* _What is needed_
Return all lines from the entries below in which the word "computer" is present.

* _Supplied material_
• • •

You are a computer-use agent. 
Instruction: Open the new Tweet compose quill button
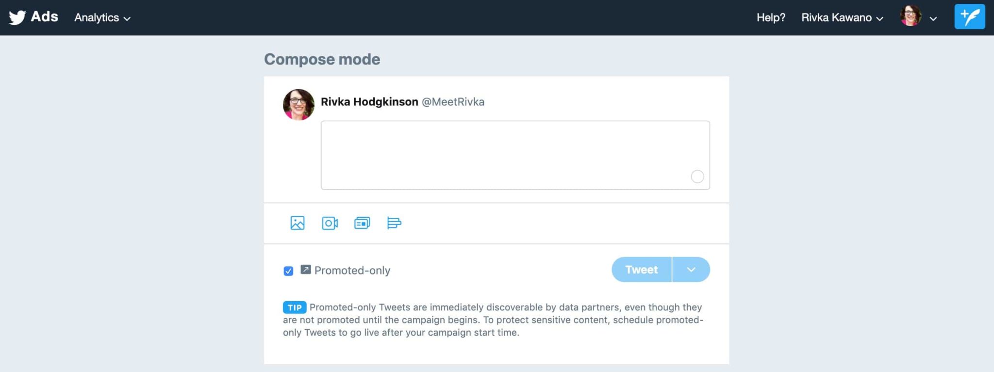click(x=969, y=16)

• • •

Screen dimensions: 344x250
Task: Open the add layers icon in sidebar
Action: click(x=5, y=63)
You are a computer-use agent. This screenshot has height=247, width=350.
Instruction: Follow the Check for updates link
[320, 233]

• • •

* _Answer below_
You are a computer-use agent. 
You are a computer-use agent. This screenshot has height=247, width=350.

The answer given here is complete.